The lines to retype run from the one containing "Instruction: Open the Popup tab" through the end of the listing below. Reproduce them exactly, leaving out pictures.

++++++++++

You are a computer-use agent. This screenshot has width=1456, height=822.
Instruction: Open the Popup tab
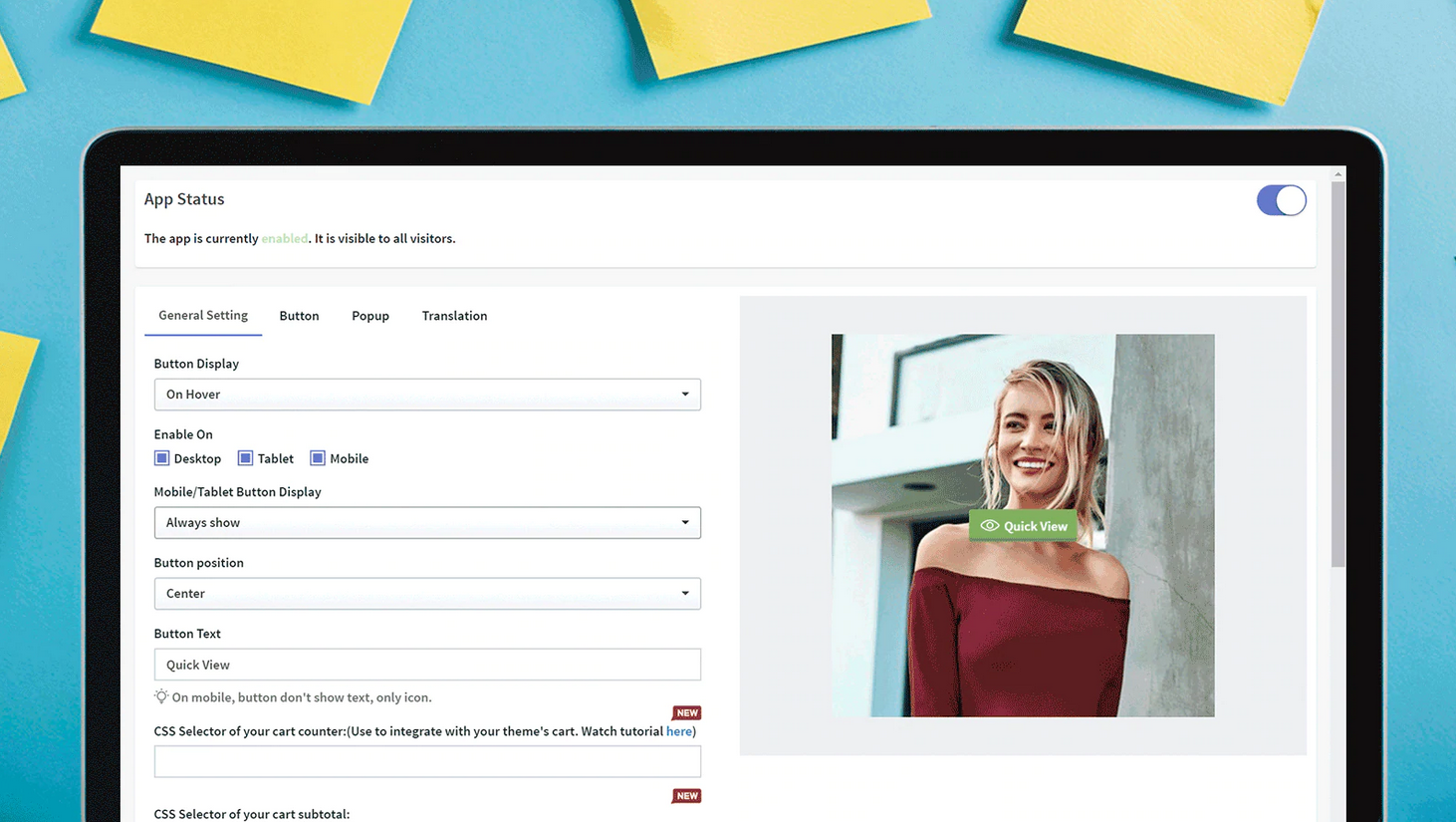pos(370,316)
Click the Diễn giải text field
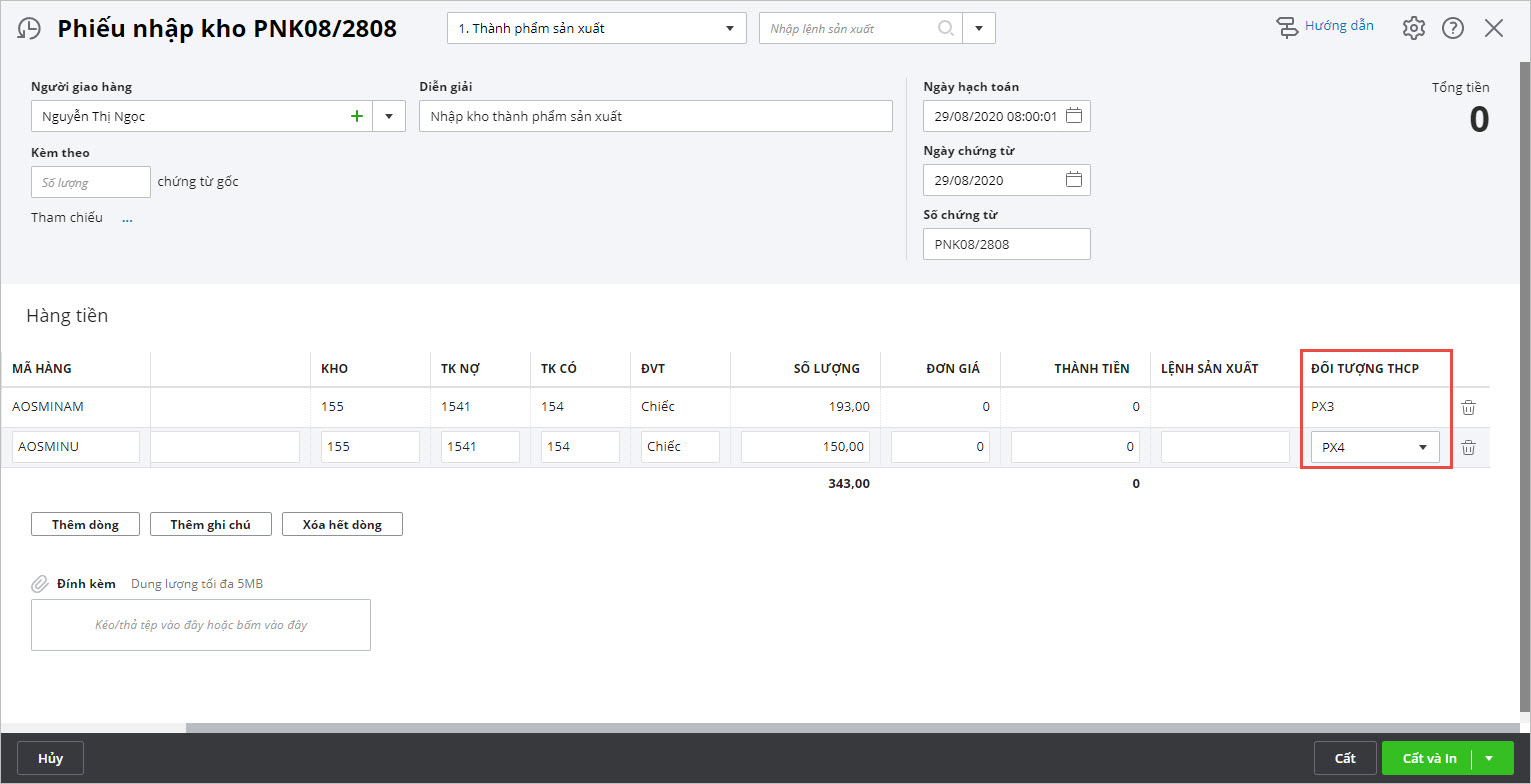Viewport: 1531px width, 784px height. (x=655, y=116)
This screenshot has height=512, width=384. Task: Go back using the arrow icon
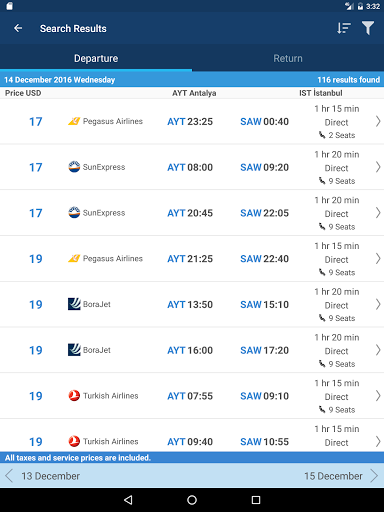18,28
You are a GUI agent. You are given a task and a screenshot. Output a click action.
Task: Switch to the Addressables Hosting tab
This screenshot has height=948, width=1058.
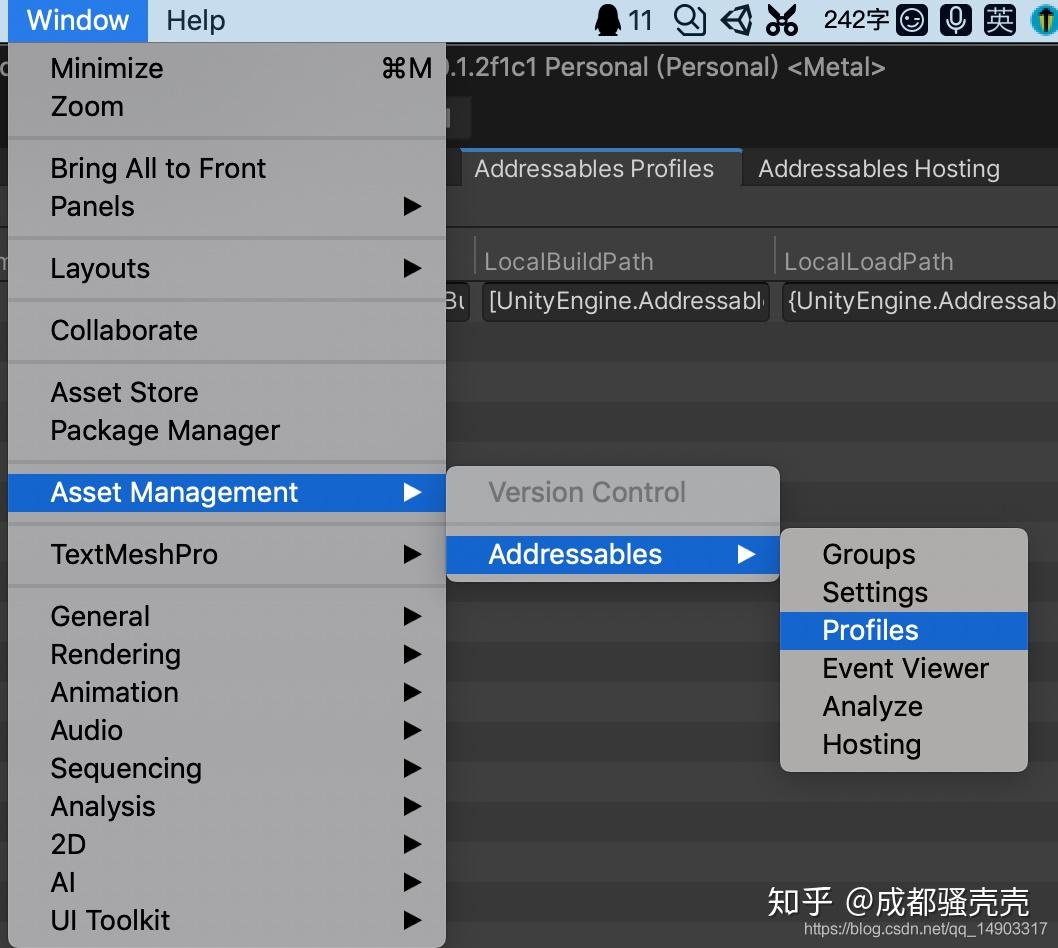coord(878,169)
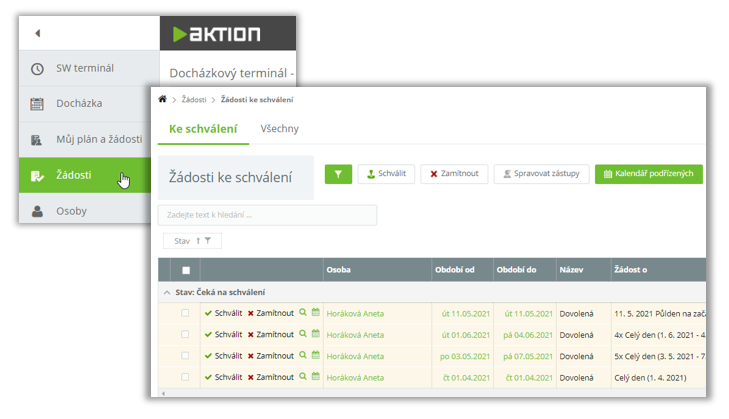Collapse the sidebar with the back arrow
Viewport: 729px width, 419px height.
point(38,33)
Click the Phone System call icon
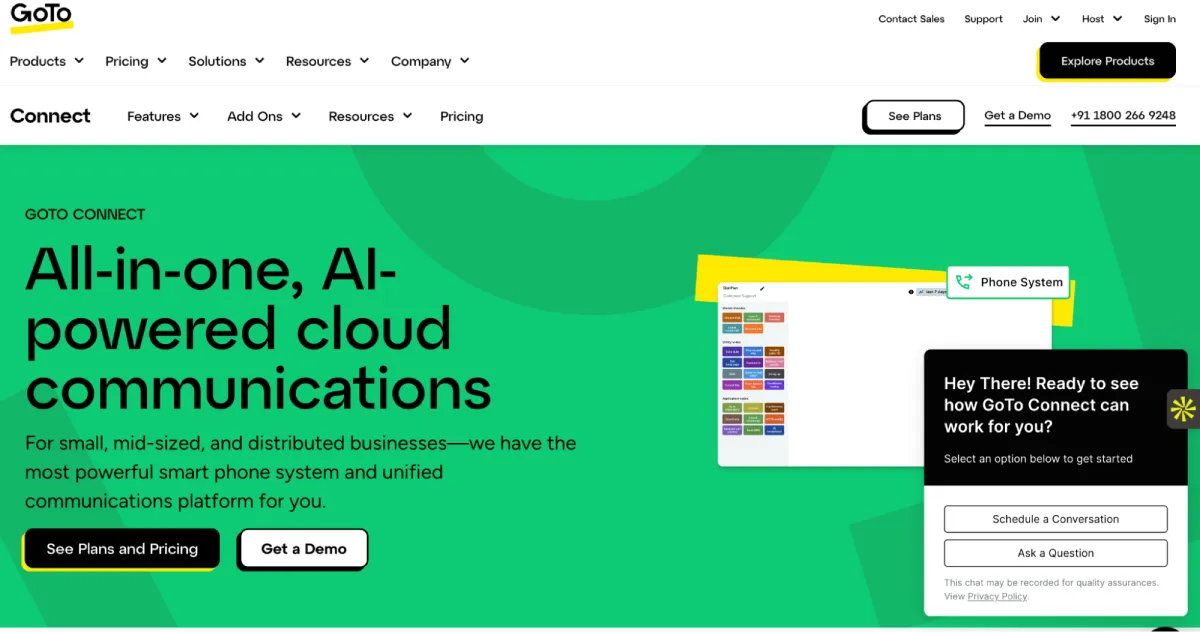This screenshot has height=632, width=1200. point(964,283)
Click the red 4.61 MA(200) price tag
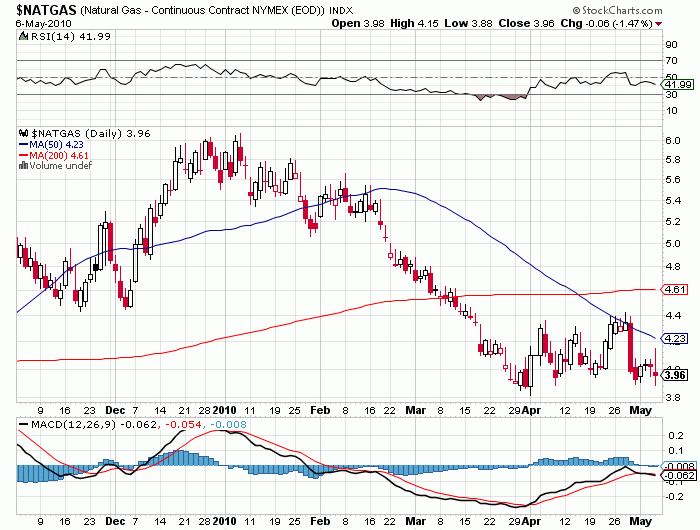This screenshot has width=700, height=530. coord(675,290)
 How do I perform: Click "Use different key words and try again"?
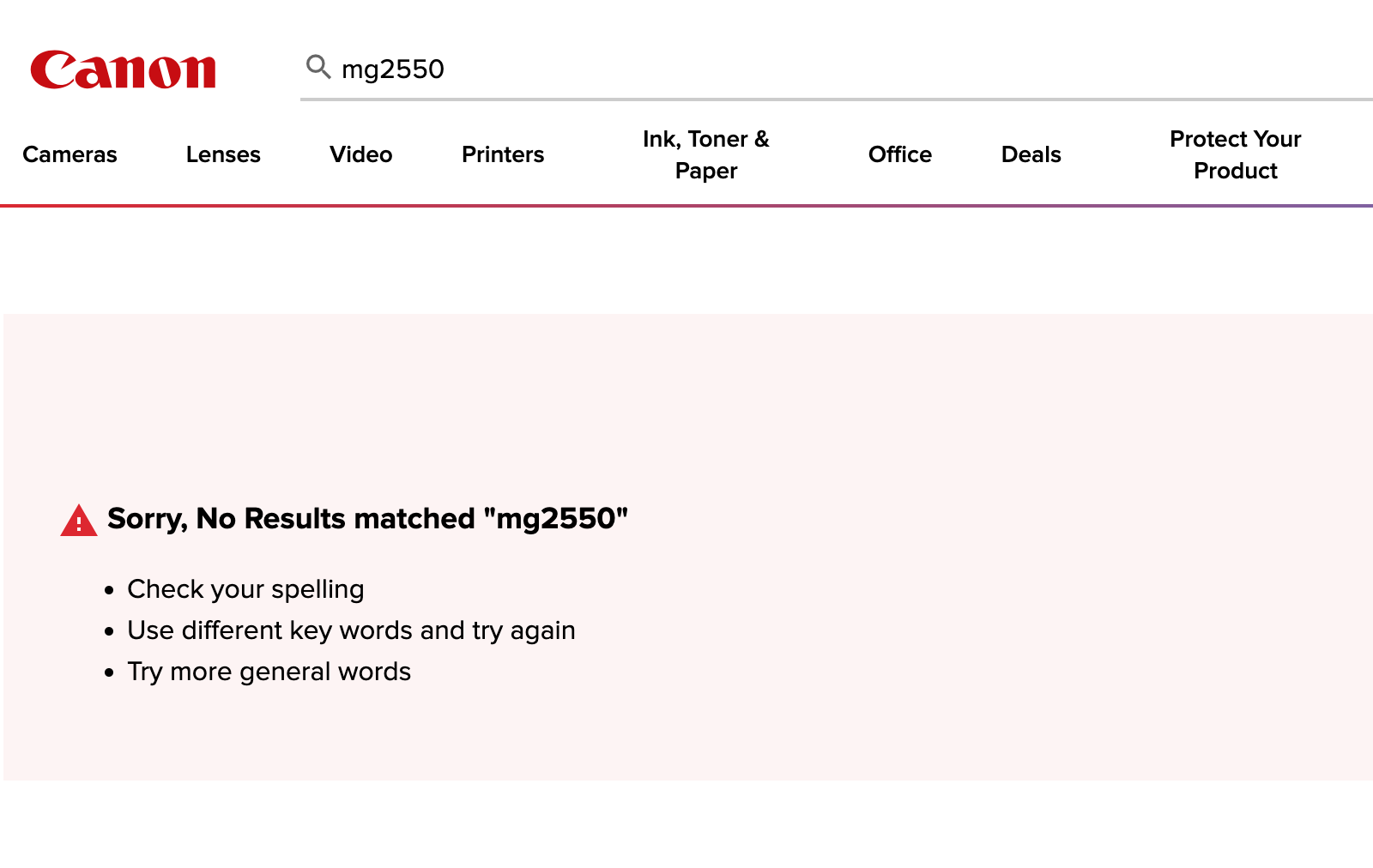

++++++++++

| WRITTEN RESPONSE |
Instruction: Open the Popup tab
pos(370,316)
Click the Diễn giải text field
Viewport: 1531px width, 784px height. (x=655, y=116)
This screenshot has height=512, width=384. Task: Go back using the arrow icon
18,28
You are a GUI agent. You are given a task and a screenshot. Output a click action.
Task: Switch to the Addressables Hosting tab
This screenshot has height=948, width=1058.
coord(878,169)
Collapse the sidebar with the back arrow
Viewport: 729px width, 419px height.
point(38,33)
Click the Phone System call icon
This screenshot has height=632, width=1200. point(964,283)
Click the red 4.61 MA(200) price tag
This screenshot has width=700, height=530. coord(675,290)
 How do I perform: Click "Use different key words and try again"?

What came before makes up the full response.